Dans les faits de l’espèce, dans les suites de l’accident de la circulation du 12 aout 2013, la victime découvre, par des IRM et scanners effectués les 15 et 27 août suivants, soit quelques jours seulement après la survenance du fait générateur,  une « pathologie lombaire dégénérative préexistante et asymptomatique ». La Cour d’Appel de Bordeaux dans un arrêt du 21 juin 2022 (n°19/04145) avait débouté la victime de ses demandes en jugeant que « ces lésions lombaires ne devaient pas être prises en charge au titre de l'accident dès lors qu'elles seraient nécessairement apparues et devaient ainsi être appréhendées comme un état antérieur patent, peu important que cette pathologie dégénérative n'ait été connue que postérieurement à l'accident ».

 

La deuxième Chambre Civile casse l’arrêt d’appel sur le fondement du principe de réparation intégrale et dans des termes limpides :

  • « 5. Pour débouter M. [F] de ses demandes, l'arrêt retient que les lésions lombaires dont il souffre seraient nécessairement apparues indépendamment de tout accident, de sorte que cette pathologie dégénérative doit être assimilée à un état antérieur patent, peu important qu'elle n'ait été connue que postérieurement à l'accident de la circulation litigieux.
  • Dispositif
    6. En statuant ainsi, alors que le droit de la victime à obtenir l'indemnisation de son préjudice corporel ne saurait être réduit en raison d'une prédisposition pathologique lorsque l'affection qui en est résulté n'a été provoquée ou révélée que par le fait dommageable, la cour d'appel a violé le principe susvisé. »

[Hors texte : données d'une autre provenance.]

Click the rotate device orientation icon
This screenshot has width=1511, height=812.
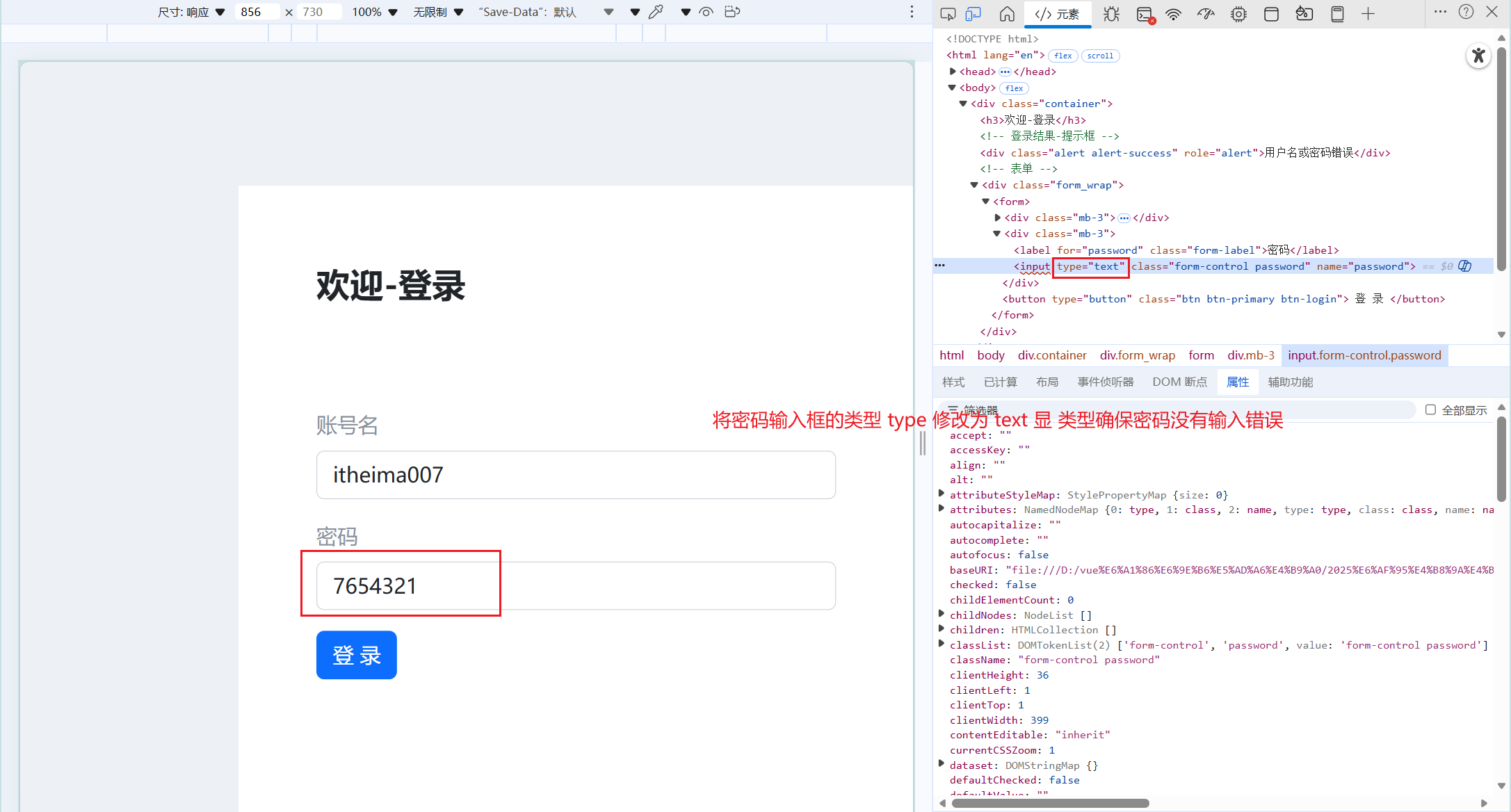coord(732,12)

Le fait que les premiers éléments médicaux révèlent la pathologie pré existante ne change pas la position de principe.

Pléthore d’arrêts sont déjà venus illustrer cette jurisprudence constante et protectrice des victimes ; j’ai pour ma part relevé les espèces suivantes : cervicarthrose (2012), décompensation psychiatrique (2014), pathologie discale dégénérative (2016), décompensation d’un état arthrosique (2016), dépression réactionnelle (2019), maladie de Parkinson (2020), état de stress pos traumatique (2020), état arthrosique dégénératif du rachis cervical (2023).

 

Soyons donc tous particulièrement vigilants dans ces espèces où la question de l’état antérieur est posée afin d’éviter à une victime de se voir opposer une limitation de son droit à indemnisation.